# Data records
◇ ◇ ◇ ◇
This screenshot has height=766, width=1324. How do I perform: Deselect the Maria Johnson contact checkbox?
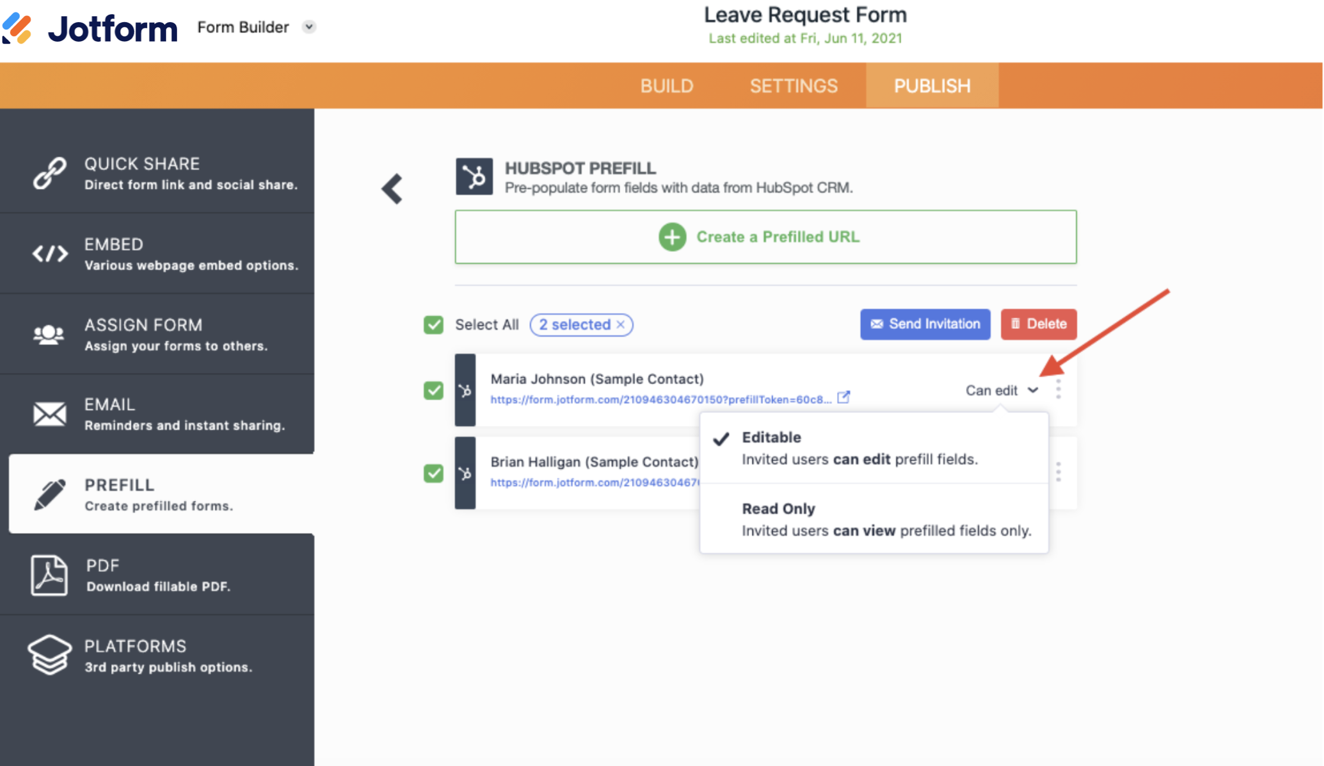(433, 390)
◇ ◇ ◇ ◇
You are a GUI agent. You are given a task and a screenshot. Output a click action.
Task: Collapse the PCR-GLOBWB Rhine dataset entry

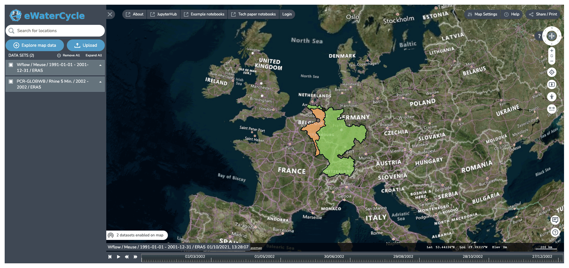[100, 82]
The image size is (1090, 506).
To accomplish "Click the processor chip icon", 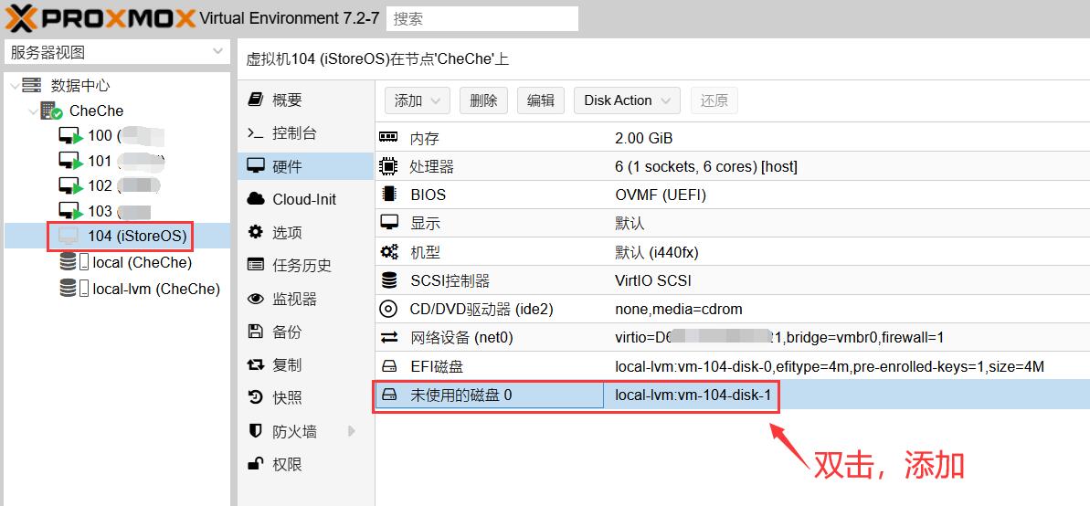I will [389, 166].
◇ ◇ ◇ ◇
# Short task
Collect every line of the entries above that contains the string "screenshot".

# Answer to this exercise
This screenshot has height=766, width=1324. How do I perform: Deselect the Maria Johnson contact checkbox?
You are a GUI agent. You are given a task and a screenshot. Output a click action.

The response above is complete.